January 8, 2015 | by James Yeh
What’s immediately striking about Thomas Pierce’s debut story collection, Hall of Small Mammals, are its wild, unforgettable conceits. In “Shirley Temple Three,” a long-extinct dwarf mammoth is cloned for a TV show, then dumped off in a small Southern town with Mawmaw, the show host’s mother. In “More Soon,” the body of a man’s brother is shipped all over the world because of worries over a mysterious contagion. In “Videos of People Falling Down,” the lives of a host of characters—a local-news reporter, a right-wing Listserv manager, a cheesy pop singer—converge and intertwine through the shared humiliation of having been filmed while falling. But Pierce’s characters never feel secondary to his plots. They are resoundingly human, with their bundles of worries, joys, dreams, and burdens, their beliefs, theories, and suspicions, their wanderings and wonderings.
Pierce and I first met in 2000, as students in a high school summer program in South Carolina, our shared home state. Even then I was impressed by his charm and intelligence, and his lively, slightly askew sense of humor. In 2013, my magazine, Gigantic, published his story “Time to Get Radical,” a funny and unexpectedly moving catchphrase-driven monologue that in around twelve hundred words manages to capture the highs, lows, and in-betweens in the life of one semi-religious auto-parts salesman someplace down South.
This interview took place over a series of e-mails and a shared Google Doc, along with two in-person meetings—in his hometown of Spartanburg, South Carolina, and in Charlottesville, Virginia, where he now lives.
You worked for five years at NPR as a blogger, reporter, and producer. How has this experience informed your work?
In radio, you’re always aware that you have to win the listener’s attention. You’re wrestling them away from their breakfast or their drive or kids. So lesson one is to be interesting and engaging. You also learn quickly that the best sentence to read over the air is usually the simplest one—complex ideas don’t necessarily require complex sentences. Don’t get me wrong, I love beautiful, confusing sentences, too, but I also value clarity—and radio helped me in that regard.

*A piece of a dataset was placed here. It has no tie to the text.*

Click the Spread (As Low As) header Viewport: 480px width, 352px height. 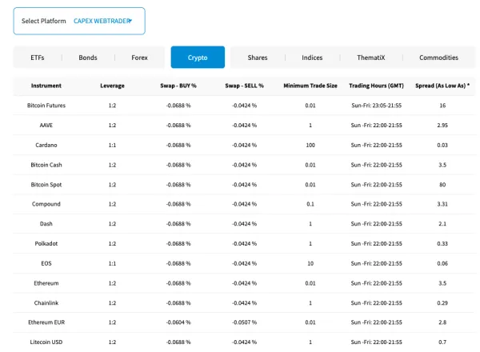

You may only have ninety seconds to tell a story on the radio. When you write a radio script, there’s software you can use with a little clock in the upper right-hand corner that tells you the piece’s length in terms of time. This helps you to remember that what you’re creating will occupy a portion of a person’s day. One of my short stories might steal forty-two minutes from your life. I want to use your time wisely. Read More »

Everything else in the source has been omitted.